» Prompt
Find each line in the listing below that contains the word "chevron", and copy those lines.

» Data for processing
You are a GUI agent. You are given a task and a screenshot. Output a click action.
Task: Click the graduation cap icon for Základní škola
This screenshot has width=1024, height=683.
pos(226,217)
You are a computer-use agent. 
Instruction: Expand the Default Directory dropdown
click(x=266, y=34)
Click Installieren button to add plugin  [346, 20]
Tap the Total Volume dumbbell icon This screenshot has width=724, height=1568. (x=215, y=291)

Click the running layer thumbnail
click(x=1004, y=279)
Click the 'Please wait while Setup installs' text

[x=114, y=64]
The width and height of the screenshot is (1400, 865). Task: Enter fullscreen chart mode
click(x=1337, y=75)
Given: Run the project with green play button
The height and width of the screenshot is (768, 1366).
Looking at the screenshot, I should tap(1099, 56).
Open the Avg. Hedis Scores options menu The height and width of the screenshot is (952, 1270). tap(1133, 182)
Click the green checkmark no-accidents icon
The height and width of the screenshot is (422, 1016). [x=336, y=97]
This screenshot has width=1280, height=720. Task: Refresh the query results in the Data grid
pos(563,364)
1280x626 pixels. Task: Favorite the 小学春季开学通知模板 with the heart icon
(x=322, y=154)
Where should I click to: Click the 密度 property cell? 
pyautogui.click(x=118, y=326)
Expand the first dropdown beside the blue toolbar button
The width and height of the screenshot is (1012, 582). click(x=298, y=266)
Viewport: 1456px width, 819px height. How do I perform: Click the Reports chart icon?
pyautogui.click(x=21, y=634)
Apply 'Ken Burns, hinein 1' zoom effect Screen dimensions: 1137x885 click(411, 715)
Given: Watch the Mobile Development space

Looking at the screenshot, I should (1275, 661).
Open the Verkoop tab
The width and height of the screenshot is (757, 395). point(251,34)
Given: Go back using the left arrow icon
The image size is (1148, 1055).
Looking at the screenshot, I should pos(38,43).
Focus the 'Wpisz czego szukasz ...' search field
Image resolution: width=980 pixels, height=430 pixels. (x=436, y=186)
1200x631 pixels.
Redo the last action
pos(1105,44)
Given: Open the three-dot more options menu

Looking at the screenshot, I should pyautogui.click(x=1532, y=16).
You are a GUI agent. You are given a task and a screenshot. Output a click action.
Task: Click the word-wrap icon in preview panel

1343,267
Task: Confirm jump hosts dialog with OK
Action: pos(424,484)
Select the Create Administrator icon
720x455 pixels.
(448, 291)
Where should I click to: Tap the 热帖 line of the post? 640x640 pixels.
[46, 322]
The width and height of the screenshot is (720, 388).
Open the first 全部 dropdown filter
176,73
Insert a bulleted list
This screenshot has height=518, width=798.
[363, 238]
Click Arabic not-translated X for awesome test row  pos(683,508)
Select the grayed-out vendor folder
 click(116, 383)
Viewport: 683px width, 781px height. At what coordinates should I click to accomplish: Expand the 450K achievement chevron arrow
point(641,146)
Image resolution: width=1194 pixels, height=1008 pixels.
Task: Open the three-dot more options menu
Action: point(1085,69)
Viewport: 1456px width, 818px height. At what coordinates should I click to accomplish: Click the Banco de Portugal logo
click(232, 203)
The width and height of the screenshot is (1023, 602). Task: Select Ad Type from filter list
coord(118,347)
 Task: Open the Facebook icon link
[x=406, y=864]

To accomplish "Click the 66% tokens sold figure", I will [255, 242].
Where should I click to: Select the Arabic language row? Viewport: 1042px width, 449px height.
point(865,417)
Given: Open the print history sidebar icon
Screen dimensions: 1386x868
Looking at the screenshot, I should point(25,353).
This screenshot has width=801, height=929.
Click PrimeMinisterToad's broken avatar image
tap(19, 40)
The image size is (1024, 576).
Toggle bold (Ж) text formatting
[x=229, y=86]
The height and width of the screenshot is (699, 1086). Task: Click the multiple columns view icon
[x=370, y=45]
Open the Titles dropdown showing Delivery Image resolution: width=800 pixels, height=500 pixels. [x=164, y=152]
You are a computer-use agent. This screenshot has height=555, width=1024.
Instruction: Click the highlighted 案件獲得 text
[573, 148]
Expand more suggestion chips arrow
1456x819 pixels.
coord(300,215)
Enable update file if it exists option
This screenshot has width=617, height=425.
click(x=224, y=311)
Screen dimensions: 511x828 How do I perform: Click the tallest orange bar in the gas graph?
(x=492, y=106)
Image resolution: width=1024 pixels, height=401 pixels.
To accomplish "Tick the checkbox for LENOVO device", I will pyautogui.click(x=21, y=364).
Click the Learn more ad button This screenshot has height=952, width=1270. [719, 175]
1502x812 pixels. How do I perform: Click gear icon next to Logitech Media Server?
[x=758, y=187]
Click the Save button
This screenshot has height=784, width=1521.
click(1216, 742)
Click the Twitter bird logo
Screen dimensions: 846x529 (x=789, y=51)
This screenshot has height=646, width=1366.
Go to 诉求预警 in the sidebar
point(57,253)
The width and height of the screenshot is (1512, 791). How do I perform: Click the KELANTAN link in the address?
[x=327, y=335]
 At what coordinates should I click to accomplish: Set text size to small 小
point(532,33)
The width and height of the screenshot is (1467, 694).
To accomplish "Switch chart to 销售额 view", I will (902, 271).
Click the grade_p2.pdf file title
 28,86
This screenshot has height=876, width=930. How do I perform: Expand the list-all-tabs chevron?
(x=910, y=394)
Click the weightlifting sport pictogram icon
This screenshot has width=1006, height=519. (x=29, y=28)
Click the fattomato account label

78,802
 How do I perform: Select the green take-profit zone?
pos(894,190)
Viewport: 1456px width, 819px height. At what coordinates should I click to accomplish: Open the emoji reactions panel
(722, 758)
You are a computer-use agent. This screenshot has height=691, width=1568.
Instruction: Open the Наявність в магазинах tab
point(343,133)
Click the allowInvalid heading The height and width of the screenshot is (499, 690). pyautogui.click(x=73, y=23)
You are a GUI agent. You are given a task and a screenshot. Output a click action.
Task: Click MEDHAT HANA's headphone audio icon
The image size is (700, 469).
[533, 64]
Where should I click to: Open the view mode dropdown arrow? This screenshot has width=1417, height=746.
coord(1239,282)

» Solved problem
Viewport: 683px width, 781px height. At what coordinates should I click to accomplish: Expand the 450K achievement chevron arrow
This screenshot has height=876, width=930. How do I perform: Expand the list-all-tabs chevron?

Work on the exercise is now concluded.